Regardless, I wanted to start by counting salary records by agency. This got me to the 500 record cutoff I used to keep my measures robust. Then, I ran measures by employee and agency. I calculated 7 measures to start:
medSalary
highestSalary
lowestSalary
growth
salaryRecords
tenure
hireDate
field I formatted earlier in the analysis. Each hireDate
record for each individual employee should be the same. So I can use the first
function to simply take the tenure
field I calculated for each record. It's somewhat of a dynamic field since I get it by subtracting the number of years between the current date and the hire date provided. It rests on a lot of assumptions and is not a very straightforward measure to calculate. I definitely want to find a better way to calculate this going forward.avgRaise
Once I made it to the breakdown by city agency, I took most of the measures listed above and calculated their median. I chose the median because I figured like many organizations, the city probably pays those at the top very well and those at the bottom...less well. The mean is very sensitive to these outliers and the median is not. I'd love to do a modal breakdown in a future analysis. I'd probably create pay ranges of some kind so we can see what percentage of employees across the city fall into different ranges.
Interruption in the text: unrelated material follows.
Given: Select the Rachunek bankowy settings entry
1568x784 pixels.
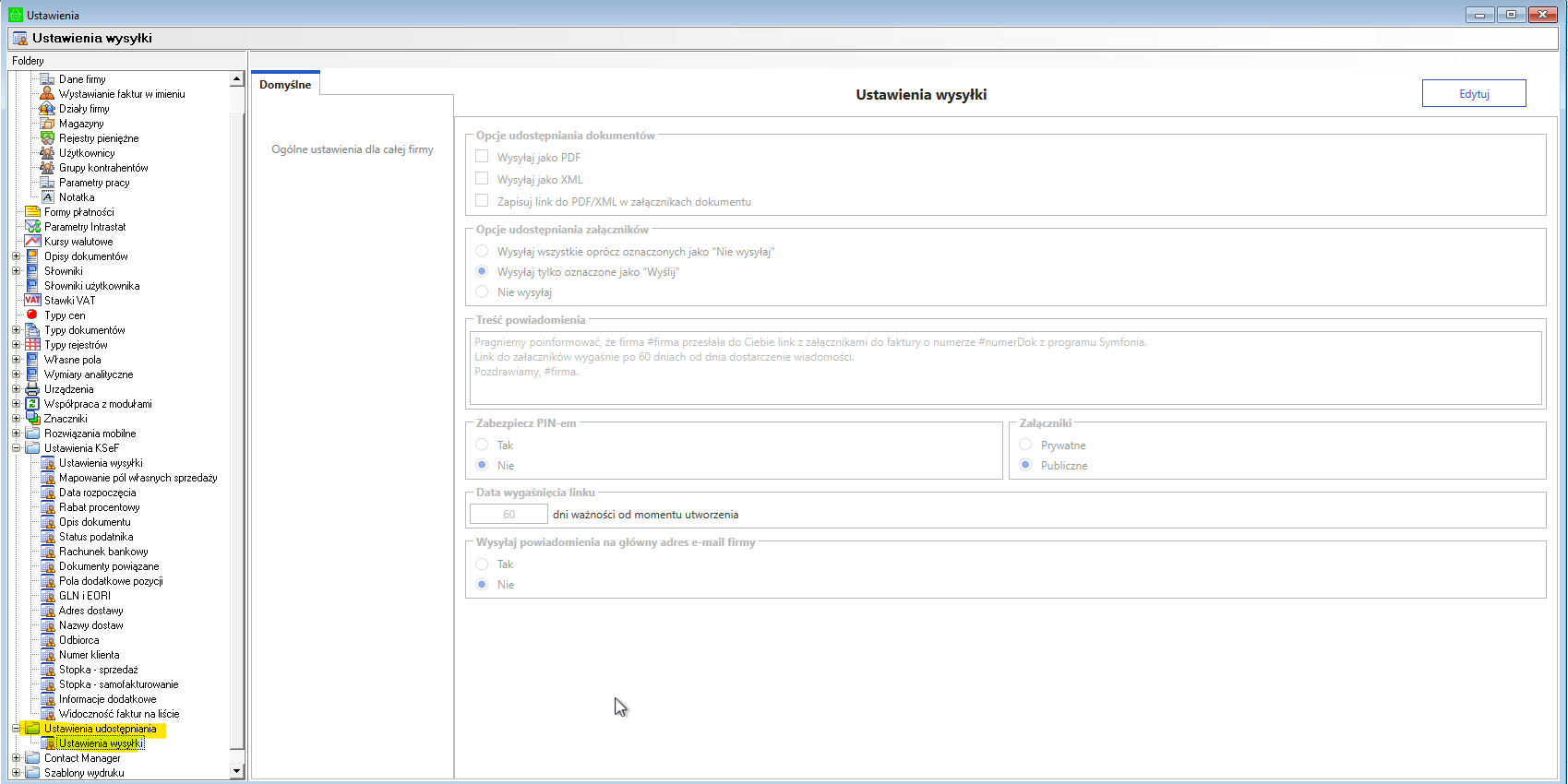Looking at the screenshot, I should (x=103, y=552).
# count number of records per city agency
agency_record_count = employee_salaries_clean.groupby(["cleanAgencyName"], as_index=False).agg(
salaryRecords=pd.NamedAgg(column="cleanAgencyName", aggfunc="count")
)
agencies_with_500_records = agency_record_count[agency_record_count["salaryRecords"] >= 500]["cleanAgencyName"].values.tolist()
# calculate mean salary, max salary, min salary, growth, salary records, tenure, average raise by employee and agency
employee_salary_quality = employee_salaries_clean.groupby(["employeeSlug", "cleanAgencyName"], as_index=False).agg(
medSalary=pd.NamedAgg(column="annualSalary", aggfunc="median"),
highestSalary=pd.NamedAgg(column="annualSalary", aggfunc="max"),
lowestSalary=pd.NamedAgg(column="annualSalary", aggfunc="min"),
growth=pd.NamedAgg(column="annualSalary", aggfunc=lambda salary: max(salary) - min(salary)),
salaryRecords=pd.NamedAgg(column="annualSalary", aggfunc="nunique"),
tenure=pd.NamedAgg(column="tenure", aggfunc="first"),
avgRaise=pd.NamedAgg(column="annualSalary", aggfunc=lambda salary: (max(salary) - min(salary)) / len(salary))
)
agency_salary_quality = employee_salary_quality.groupby(["cleanAgencyName"], as_index=False).agg(
medSalary=pd.NamedAgg(column="medSalary", aggfunc="median"),
medHighestSalary=pd.NamedAgg(column="highestSalary", aggfunc="median"),
medLowestSalary=pd.NamedAgg(column="lowestSalary", aggfunc="median"),
medGrowth=pd.NamedAgg(column="growth", aggfunc="median"),
medTenure=pd.NamedAgg(column="tenure", aggfunc="median"),
medRaise=pd.NamedAgg(column="avgRaise", aggfunc="median")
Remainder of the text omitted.